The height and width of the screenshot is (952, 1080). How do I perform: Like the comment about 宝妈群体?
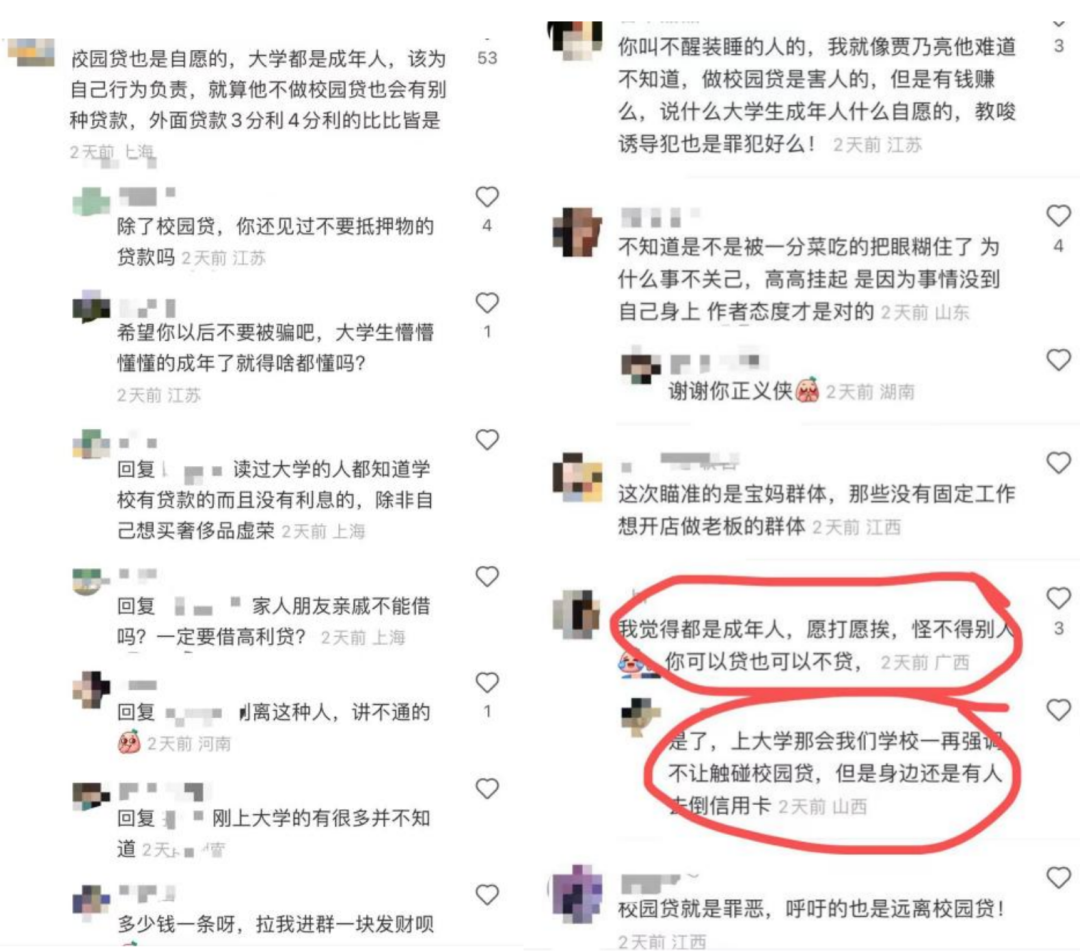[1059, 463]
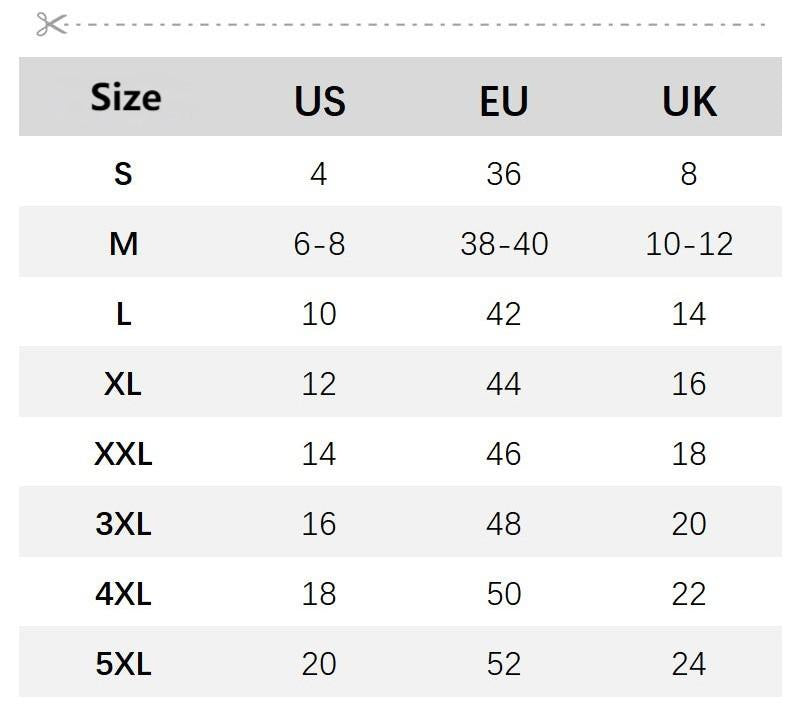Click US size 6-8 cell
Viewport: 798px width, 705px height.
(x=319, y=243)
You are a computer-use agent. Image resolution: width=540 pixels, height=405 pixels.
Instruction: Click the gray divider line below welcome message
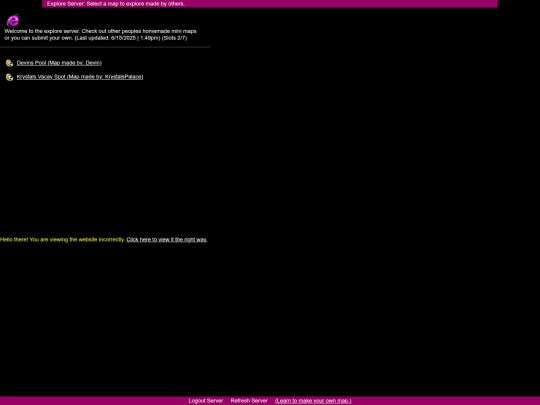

## TASK OBJECTIVE
All of the data above should be transcribed verbatim, with pictures omitted.

## FINISHED EXERCISE
The height and width of the screenshot is (952, 1080). How do I perform: Like the comment about 宝妈群体?
[1059, 463]
Click US size 6-8 cell
Viewport: 798px width, 705px height.
(x=319, y=243)
You are a computer-use agent. Image resolution: width=540 pixels, height=405 pixels.
Instruction: Click the gray divider line below welcome message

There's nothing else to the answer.